Researchers from Australia have taken a step toward resolving a seemingly simple yet unsolved paradox known as the "two-envelope" problem. They’ve worked out a new strategy that can enable a player to beat the game in terms of increasing their payoff. The strategy could have applications in optimizing gains in investments and other areas...The researchers explained that the strategy emerges from recent advances in two-state switching phenomena that are emerging in the fields of physics, engineering, and economics.
Hmmm. Everyone can be make better off in a two-person, zero sum exchange? Please tell. I think the paradox comes from not looking at the true state space. It is funny to think these guys think they figured out how to get blood out of stone via 'emerging fields of physics, engineering and economics'. Asserting the solution they do is like asserting a mixed strategy is dominant for the Monty Hall problem. I think they get results via jerry-rigged simulations with particular a priori payoff distributions.
The problem is simple to state:
In the two-envelope paradox, a player must choose between two envelopes, one of which contains twice as much money as the other. The player can open the envelope they choose, and then they have the option of switching envelopes. The other envelope, of course, has either twice the money or half the money as the first envelope, but the player does not know which
It may seem that given an amount $X in your envelope, switching generates 0.5*2*X+0.5*0.5*X=1.25*X, which is 0.25 times more than the $X you have. But if they both apply such logic, how can that be rational, they both have the same expected, positive return in a zero-sum game (one's gain is the other's loss)?
There are many known solutions to this problem, some of which are inconsistent, but I think the simplest is as follows.

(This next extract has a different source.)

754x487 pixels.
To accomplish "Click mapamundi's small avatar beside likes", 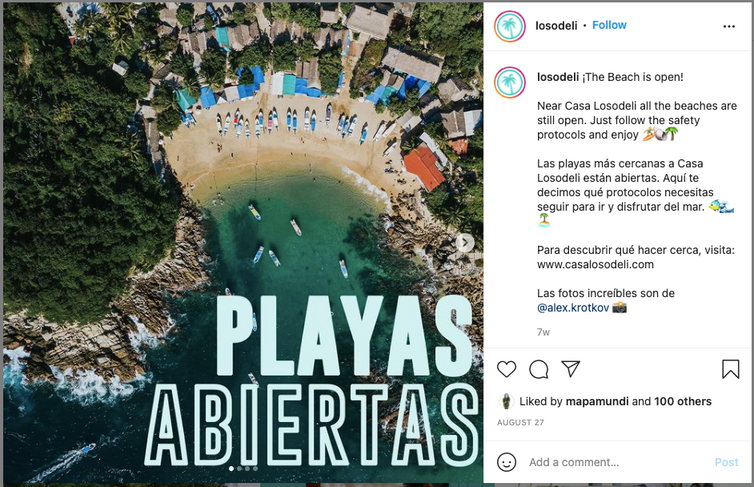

You might think you have $X in your envelope, and can trade to $2X or $0.5*X, giving you a gain of New Envelope minus value of Current Envelope, or 0.5*($2X+$0.5X)-$X, or +$0.25X. However, you must consider, symmetrically, you are the 'other guy', and so your envelope contains the $2X or the $0.5X. In that case, your expected gain is the opposite, trading gives you a new envelope with $X, giving up the random 0.5*($2X+$0.5X), generating an expected loss of $X-0.5*($2X+$0.5X), or -$0.25X. As you are either in the first or second case with equal probability, the expected value is zero, 0.5*(+$0.25X-$0.25*X).
The seeming paradox comes from thinking you have the envelop with the $X that is either doubled or halved, ignoring the chance you could be the one who starts out with $2X or $0.5X. If one player has $X, you have a 50% chance of being that guy, a 25% chance of having 0.5*X and a 25% chance of having the 2X. When you look in your envelope, and see $10, you can't assume X=$10. It could be that X=$20 or $5, conditional upon seeing $10 in your envelope. Weighting everything probabilistically leads to no increase in value from exchange.